Los poemas inspirados en poetas y personas muertos contemporáneamente a la epopeya del autor, reafirman su hermanamiento con todos, no sólo al evocar vidas artísticas y torturadas como la de Leopoldo Panero, sentenciado por la temible confusión de la locura, sino al constatar el destino común de los enfermos que le acompañan, “Iguales”, en la dureza del tratamiento; “somos sencillamente un suspiro que no quiere perderse “. Un hermanamiento por el que no escapa de la soledad, de ese disimulo huidizo con el que los que le rodean parecen eludir la inminencia de la muerte con una mirada de pretendida “Misericordia”.
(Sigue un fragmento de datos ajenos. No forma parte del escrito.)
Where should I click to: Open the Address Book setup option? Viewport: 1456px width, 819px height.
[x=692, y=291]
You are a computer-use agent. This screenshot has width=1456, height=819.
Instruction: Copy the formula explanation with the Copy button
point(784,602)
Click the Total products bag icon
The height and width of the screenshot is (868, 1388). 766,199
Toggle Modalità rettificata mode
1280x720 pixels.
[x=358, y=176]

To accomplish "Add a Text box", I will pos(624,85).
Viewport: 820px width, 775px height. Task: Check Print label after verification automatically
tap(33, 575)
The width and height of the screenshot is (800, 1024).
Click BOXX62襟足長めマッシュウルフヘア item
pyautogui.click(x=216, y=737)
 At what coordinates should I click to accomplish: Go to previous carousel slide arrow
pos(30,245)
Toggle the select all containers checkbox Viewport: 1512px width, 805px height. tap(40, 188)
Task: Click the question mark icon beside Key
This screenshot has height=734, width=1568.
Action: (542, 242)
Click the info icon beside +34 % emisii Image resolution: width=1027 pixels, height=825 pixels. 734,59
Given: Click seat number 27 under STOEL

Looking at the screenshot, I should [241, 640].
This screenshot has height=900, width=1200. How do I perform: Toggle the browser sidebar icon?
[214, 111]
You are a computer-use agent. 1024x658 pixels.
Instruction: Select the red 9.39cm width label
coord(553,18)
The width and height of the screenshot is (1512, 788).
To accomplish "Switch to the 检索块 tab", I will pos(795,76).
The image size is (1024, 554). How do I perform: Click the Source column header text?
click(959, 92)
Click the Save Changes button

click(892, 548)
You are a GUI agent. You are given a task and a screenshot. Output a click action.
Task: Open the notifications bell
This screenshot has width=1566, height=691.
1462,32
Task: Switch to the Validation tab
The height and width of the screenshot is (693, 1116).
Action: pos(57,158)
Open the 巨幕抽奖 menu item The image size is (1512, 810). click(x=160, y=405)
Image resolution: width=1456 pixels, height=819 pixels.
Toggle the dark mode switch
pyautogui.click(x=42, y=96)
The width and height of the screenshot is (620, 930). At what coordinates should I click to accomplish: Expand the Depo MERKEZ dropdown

“La Sentencia” no es fácil. No trae moraleja ni conclusión reconfortante, se desliza hacia una despedida en la que la esperanza se funde con el cansancio. Y no en vano el sentimiento religioso del autor se recoge de manera expresa tan sólo en “Malditismo”, dedicado a María Cárcaba y Juan Manuel de Prada. Una fe encarnada y que no se adivina ligada a soluciones fáciles que eliminen el drama y el misterio:
“Somos la mezcla rara que desnorta
buen vividor, católico y maldito.
(…)
Y hasta rezar de forma apasionada
es nuestro malditismo y nuestro sino”.
Quizás esa dificultad consagra su hondura y testimonia su autenticidad, expresando como nunca la poesía como una tarea sin servidumbres y nada baladí. Una lectura que en todo caso, me ha permitido enfrentar temores y esperanzas por largo tiempo pospuestos, provocándome a escribir estos renglones con gratitud inesperada.